1.1. Importance of the Act.-

This Report relates to the Indian Stamp Act, 1899 which is a fiscal enactment of daily importance to the citizens. A proposal for taking up the Act for revision was announced by the Law Commission soon after its initial constitution,1 but, somehow, this work was not taken up because the Commission was busy with other subjects. When the Commission was reconstituted in 1971, its terms of reference were widened, and revision of laws in the light of directive principles was included within those terms.

Having dealt with several laws which were of importance from the point of view of directive principles, the Commission took up the Stamp Act. Meanwhile, on several occasions, suggestions have been received by the Commission from various sources, for considering amendments in specific sections of the Act.

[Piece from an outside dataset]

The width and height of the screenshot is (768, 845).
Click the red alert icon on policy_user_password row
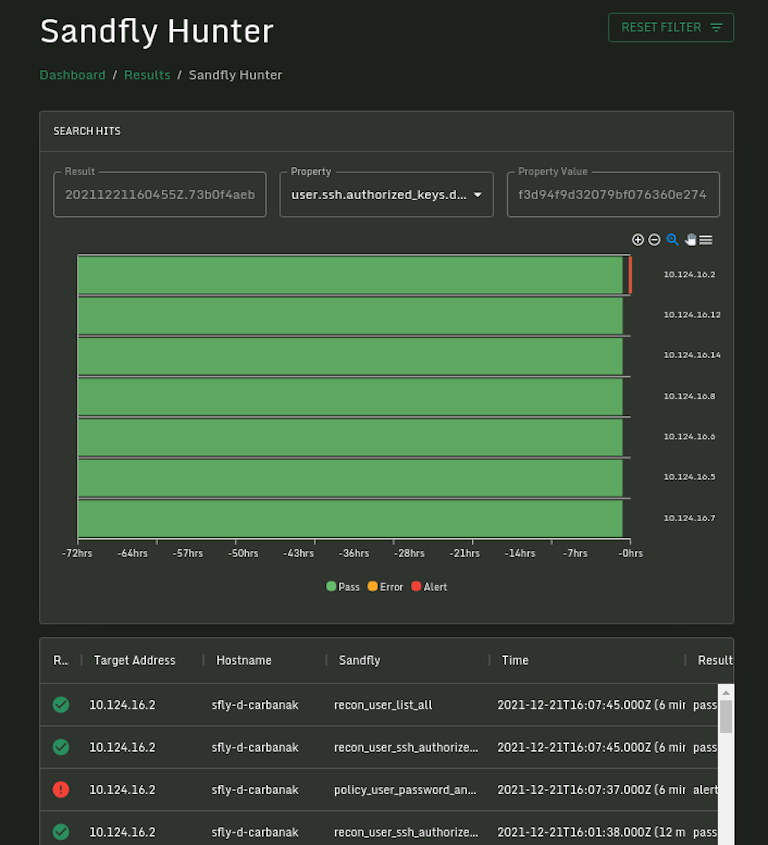click(60, 789)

Those suggestions have been duly taken into account, as also the replies received to our Questionnaire, in making the recommendations contained in the succeeding Chapters.

1. F. 2.9/56/L.C. II (Notes) (Note dated 14th May, 1957); F. 3(57)L.C. II, S. No. 1.

1.2. Nature of Stamp laws.-Of the corresponding English Act, it has been stated by one reviewer1-

"Of all the branches of revenue law, none, in the experience of your reviewer, is one-half so dull as stamp duties; and there is none on which it is more difficult to express an opinion with any degree of certainty. The reason in each case is that this subject has no underlying principles; it springs basically from the Schedule to the Stamp Act, 1891, which was accurately described by Lord Reid in Inland Revenue Commissioners v. Henry Ansbacher and Co., 1963 AC 191 (204), as 'a mere conglomeration of unco-ordinated provisions."'

This aspect shows the difficulty of revising the Act.

1. Book review of Farrand Stamp duties for the Conveyancer, (1963), 107 Solicitors' Journal, 849.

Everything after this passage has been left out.